____ Stored data

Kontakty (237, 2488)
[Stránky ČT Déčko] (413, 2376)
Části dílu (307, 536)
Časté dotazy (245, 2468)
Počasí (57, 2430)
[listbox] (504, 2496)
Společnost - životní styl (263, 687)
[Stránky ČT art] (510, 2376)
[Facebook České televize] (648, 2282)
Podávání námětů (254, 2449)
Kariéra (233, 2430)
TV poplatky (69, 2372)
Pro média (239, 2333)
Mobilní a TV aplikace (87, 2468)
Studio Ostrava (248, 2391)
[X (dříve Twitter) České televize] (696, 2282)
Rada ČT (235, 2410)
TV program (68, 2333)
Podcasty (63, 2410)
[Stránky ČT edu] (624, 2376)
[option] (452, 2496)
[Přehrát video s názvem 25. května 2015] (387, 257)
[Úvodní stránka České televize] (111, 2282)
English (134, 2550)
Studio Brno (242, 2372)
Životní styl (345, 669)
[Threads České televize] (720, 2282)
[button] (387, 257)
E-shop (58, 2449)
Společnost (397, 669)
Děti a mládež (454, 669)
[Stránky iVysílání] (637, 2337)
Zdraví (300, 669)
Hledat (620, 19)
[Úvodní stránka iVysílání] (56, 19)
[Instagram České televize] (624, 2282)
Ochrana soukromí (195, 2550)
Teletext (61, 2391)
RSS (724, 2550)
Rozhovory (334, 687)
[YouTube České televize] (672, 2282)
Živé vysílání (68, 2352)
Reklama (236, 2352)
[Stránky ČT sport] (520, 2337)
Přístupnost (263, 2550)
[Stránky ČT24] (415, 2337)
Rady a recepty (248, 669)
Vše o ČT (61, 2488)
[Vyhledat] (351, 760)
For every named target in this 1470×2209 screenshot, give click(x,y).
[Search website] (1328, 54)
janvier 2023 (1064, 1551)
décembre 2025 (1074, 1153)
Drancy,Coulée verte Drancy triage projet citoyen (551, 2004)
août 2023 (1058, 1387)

________

# Exercise:
All entries above are to be copied exactly, with none left out.

# Reply to the exercise:
Kontakty (237, 2488)
[Stránky ČT Déčko] (413, 2376)
Části dílu (307, 536)
Časté dotazy (245, 2468)
Počasí (57, 2430)
[listbox] (504, 2496)
Společnost - životní styl (263, 687)
[Stránky ČT art] (510, 2376)
[Facebook České televize] (648, 2282)
Podávání námětů (254, 2449)
Kariéra (233, 2430)
TV poplatky (69, 2372)
Pro média (239, 2333)
Mobilní a TV aplikace (87, 2468)
Studio Ostrava (248, 2391)
[X (dříve Twitter) České televize] (696, 2282)
Rada ČT (235, 2410)
TV program (68, 2333)
Podcasty (63, 2410)
[Stránky ČT edu] (624, 2376)
[option] (452, 2496)
[Přehrát video s názvem 25. května 2015] (387, 257)
[Úvodní stránka České televize] (111, 2282)
English (134, 2550)
Studio Brno (242, 2372)
Životní styl (345, 669)
[Threads České televize] (720, 2282)
[button] (387, 257)
E-shop (58, 2449)
Společnost (397, 669)
Děti a mládež (454, 669)
[Stránky iVysílání] (637, 2337)
Zdraví (300, 669)
Hledat (620, 19)
[Úvodní stránka iVysílání] (56, 19)
[Instagram České televize] (624, 2282)
Ochrana soukromí (195, 2550)
Teletext (61, 2391)
RSS (724, 2550)
Rozhovory (334, 687)
[YouTube České televize] (672, 2282)
Živé vysílání (68, 2352)
Reklama (236, 2352)
[Stránky ČT sport] (520, 2337)
Přístupnost (263, 2550)
[Stránky ČT24] (415, 2337)
Rady a recepty (248, 669)
Vše o ČT (61, 2488)
[Vyhledat] (351, 760)
For every named target in this 1470×2209 screenshot, give click(x,y).
[Search website] (1328, 54)
janvier 2023 (1064, 1551)
décembre 2025 (1074, 1153)
Drancy,Coulée verte Drancy triage projet citoyen (551, 2004)
août 2023 (1058, 1387)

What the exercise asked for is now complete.